3. Give a name to the token and click edit.
4. Search the field you need to change in the right tab and drag it to the main window (the field is usually under "Person" headline). This is what you will see after dragging:
5. Change the line and add the following (with the original field in it): $number.integer($lead.Credit_Ballance__c) and save.
6. Click “save" again.
7. Use the new token in the email.
GOOD LUCK!
How to change numbers display in Marketo - Responsive Marketing
You should never, ever use the Float datatype if the data is intended to be precise.
It doesn't matter if you convert the Float to Int for display -- this is the wrong datatype and you can never recover the correct value once stored as Float.
For what looks to be a money value in your example, you should use Int, multiplied by 10number of decimal places if desired. (Do not use the Marketo Currency datatype, either, as it is merely another name for binary32/single float and leads to data disasters.)
P.S. Here's an easy proof of why Floats are an actively-happening disaster.
Set a Float field to
16777217
then change it again to
16777218
Now check your Activity Log.
You'll see the value is still
16777217
and you'll only see the first Data Value Changed event, not the second.

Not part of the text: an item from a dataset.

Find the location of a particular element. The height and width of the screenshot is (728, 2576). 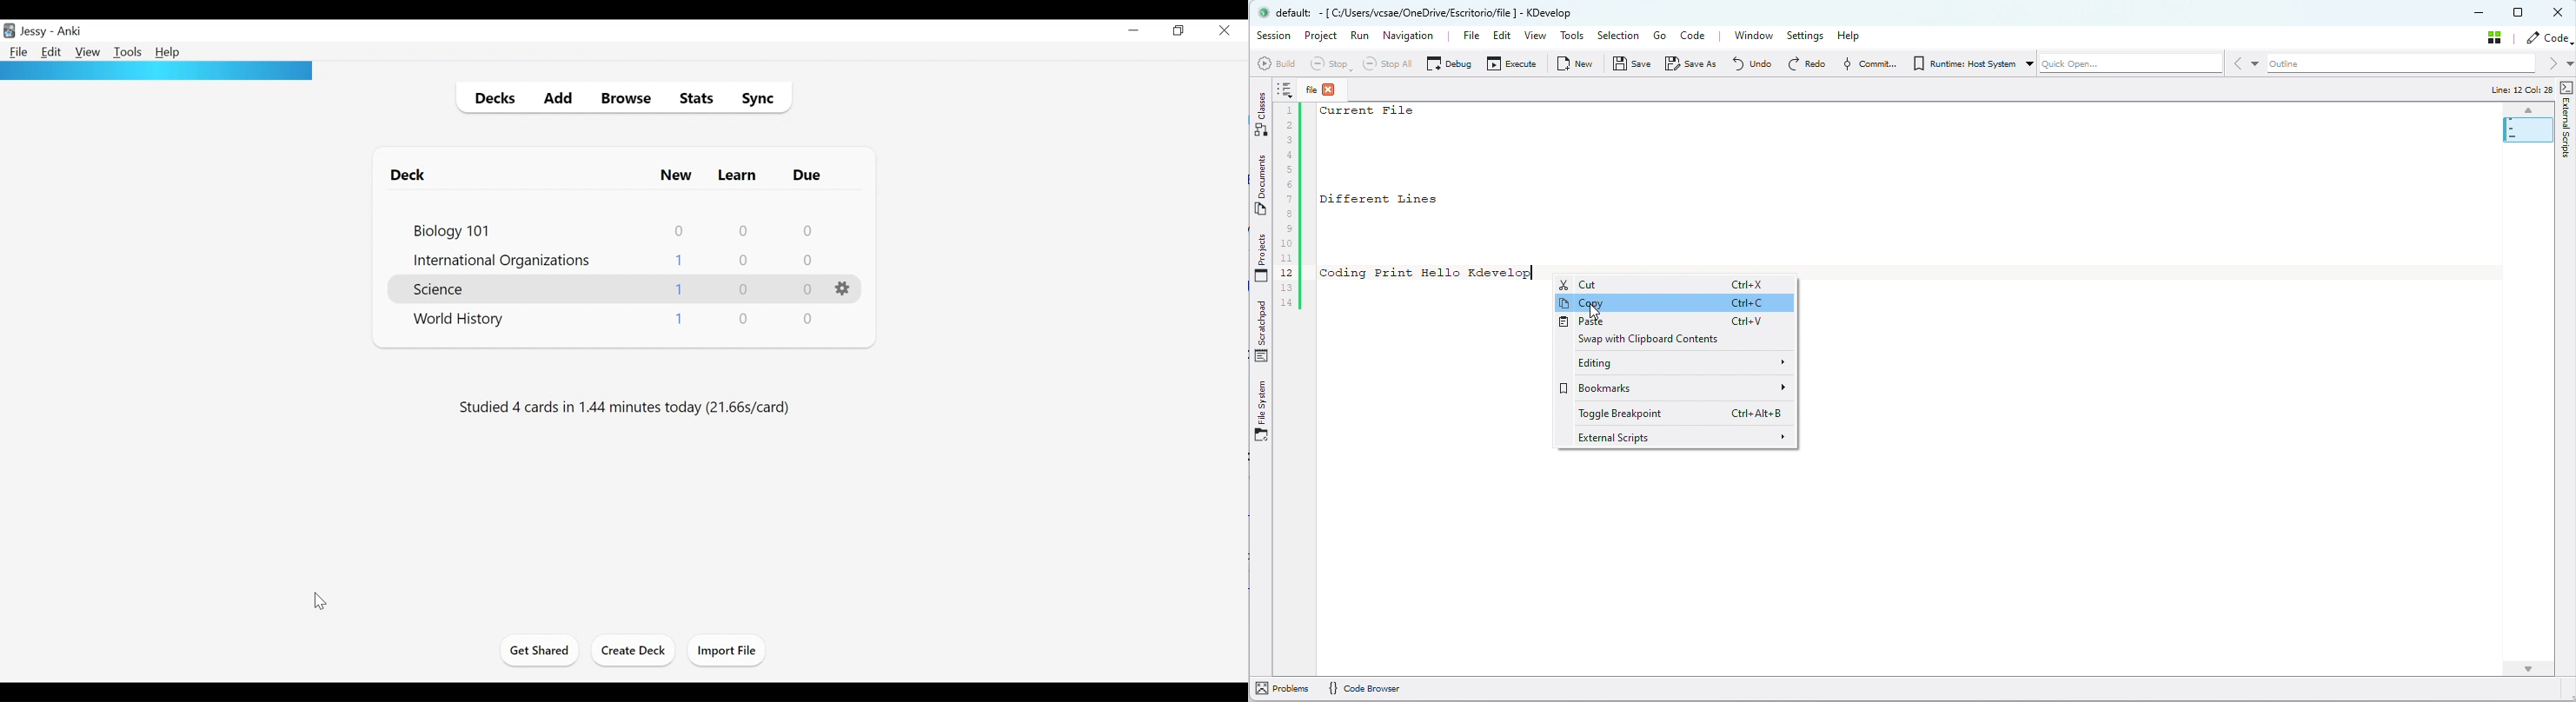

Help is located at coordinates (170, 53).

The reason for this is that 16777218 (like billions of other integers) cannot be represented as a binary32/single float without data loss. Its single float value is 16777217, so you can't "change" the value from one to the other in the database. (The translation from 16777218 to 16777217 is referred to as "rounding," but you have to know the underlying math to understand how this type of rounding works, as it is very unlike decimal rounding.)
As a result there are countless data value changes on the front end that will never register as changes on the back end, and countless values that will appear to be set but will be represented differently in token output -- and will be matched differently in Smart Lists.
I've been meaning to finish this blog post for awhile, maybe now I'll get back to it but the gist of it is above...
Christina Zuniga (if you didn't see this earlier)
wow.
Is this an Idea or was sent to Support?
Well, at least as regards the explicit Float datatype, it's not really a bug, so nothing can be done about it. One might well wonder why a 32-bit single Float exists as an option, since it's an outdated type except in highly memory-constrained scenarios. But the thought is presumably that people must know what Float is good for (if anything!) before choosing that option from the dropdown.
The Currency datatype, on the other hand, being a single float under the hood I do consider a bug, since the name suggests that it's suitable for money values when it most certainly is not. Even if it were a double float it would still be wrong for money. But I want to get my blog post done before referencing it in an Idea.